Michael Pascoe writes:
In the best traditions of the Wild West
from the gold rushes through to the Poseidon boom, there’s another stock market
bubble promising riches for the hint of
dirt near someone else’s dirt and never mind the distances.
Just as the iron ore specs start hitting a
little infrastructure reality, anything remotely associated with uranium is running
to highly speculative highs – with all the usual omens that it will end in
tears for the investors left holding the drilling results when the bubble
bursts.
Friday’s Toro Resources float is just the
latest example of the brewing mania. No hint of irony in the “Toro” moniker, of
course. As the gushing Smage story tells it:
Toro Energy Ltd exploded onto the
stock exchange on Friday, boosting the value of the uranium explorer’s
tradeable shares by $40 million and blowing away any doubts about investor
hunger for yellowcake stocks.The company, which was formed by
the spin off of the South Australian uranium assets of Oxiana and Minotaur
Exploration, began trading 244% above its 25 cent initial public offer
price.Toro opened at 86 cents, up 61
cents, and ended the day at 80.5 cents, up 55.5 cent or 222%. The first
day of trading saw the share market value of the new shares rise to $57.96
million, from $18 million, in strong turnover of 21.09 million shares.
Ah yes, money for jam.
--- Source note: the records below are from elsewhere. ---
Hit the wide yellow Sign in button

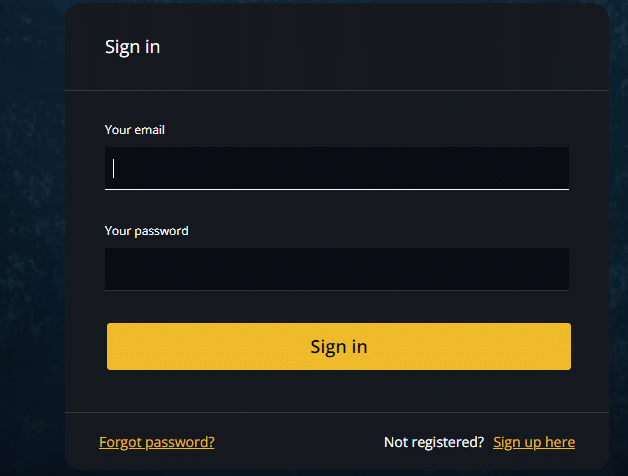tap(338, 347)
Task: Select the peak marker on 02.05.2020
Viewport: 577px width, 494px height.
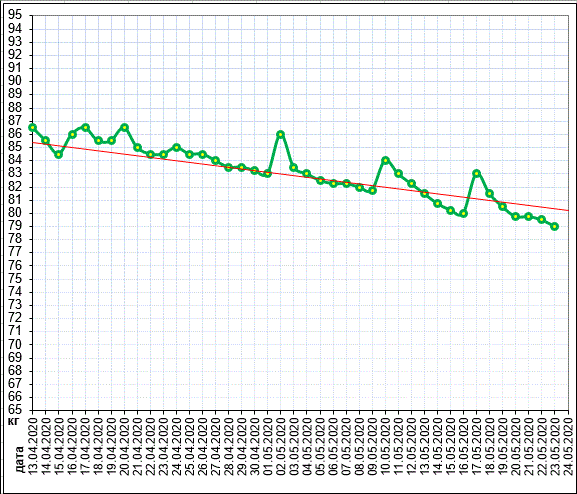Action: pyautogui.click(x=280, y=134)
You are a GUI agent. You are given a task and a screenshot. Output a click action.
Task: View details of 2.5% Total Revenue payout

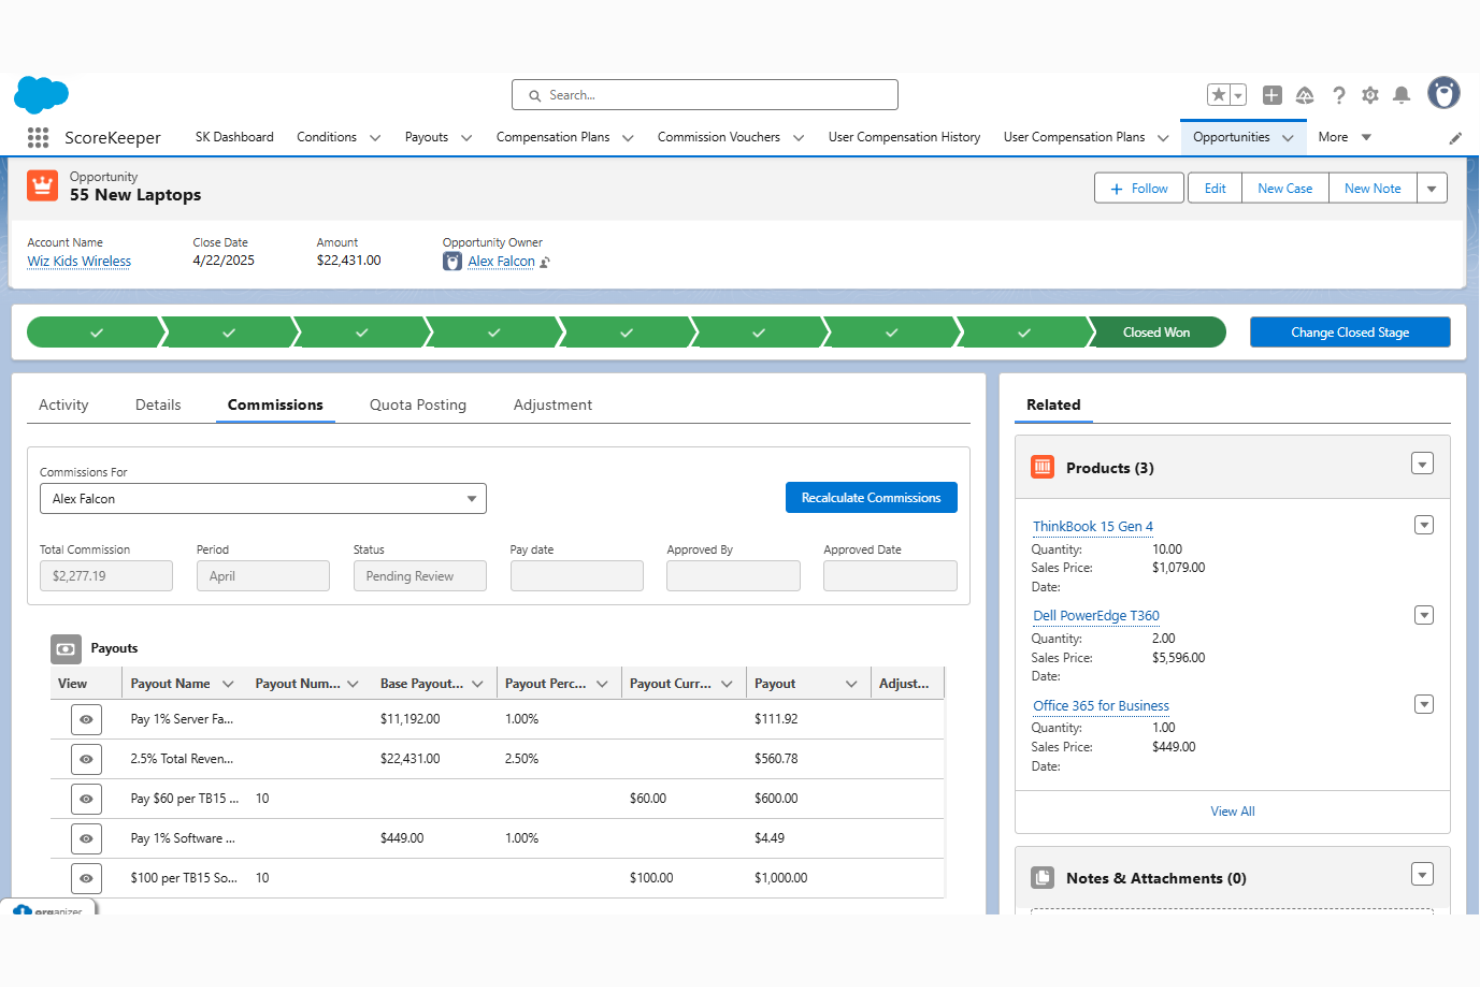[x=86, y=758]
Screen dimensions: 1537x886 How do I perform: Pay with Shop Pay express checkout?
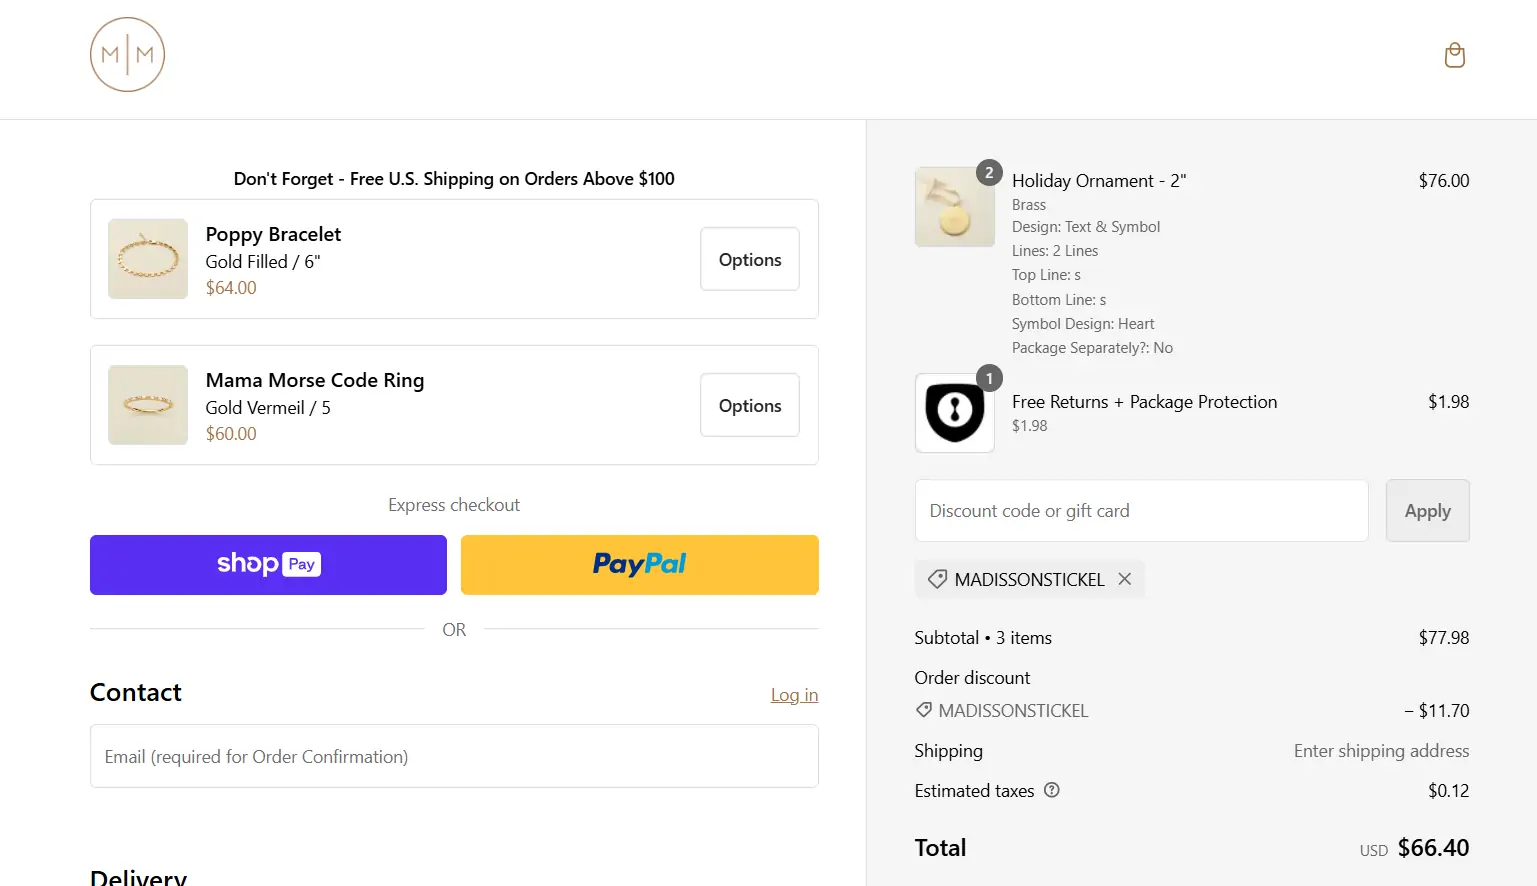[268, 565]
The offer was
hopelessly oversubscribed, meaning only the chosen priority few received
tickets for the rocket ride. The casual punter might think Toro actually has
some yellowcake and get enthusiastic but if you scratch the surface, no, it merely
has exploration rights to a large amount of land. Finding a uranium resource,
let alone producing yellowcake, remains a very long, very speculative way off
at this early stage. The prime marketing pitch is that the territory might hold
another Olympic Dam – which is a bit like saying that if you throw a dart at
26,000 square kilometres of NSW, you might land on Sydney Harbour
waterfront. Or not.
Toro is a South Australian float, but the
WA spirit is there. A sense of the bubble fever can be obtained from John
Phaceas’s Saturday uranium wrap for The West, which includes the float of another uranium hopeful, Encounter Resources, that
was overshadowed by Toro. Encounter closed 65% higher than its 20 cent issue price.
And what does Encounter have going for it?
Encounter holds a
key package of tenements covering possible extensions of BHP Billiton’s massive
Yeelirrie deposit, as well as tenements immediately between Nova Energy’s Lake Way and Centipede deposits near Wiluna.
Yes, dirt near someone else’s dirt – and
all on the massive scale of Western
Australia.
It’s nice to see investors willing to put
capital into exploration and it’s all good fun at the casino, as long as the
last punters into the game realise the odds they’re really playing with. I’m
thinking of pegging out the backyard and announcing I’m exploring for uranium.
The way things are heading, I’ll soon be worth millions.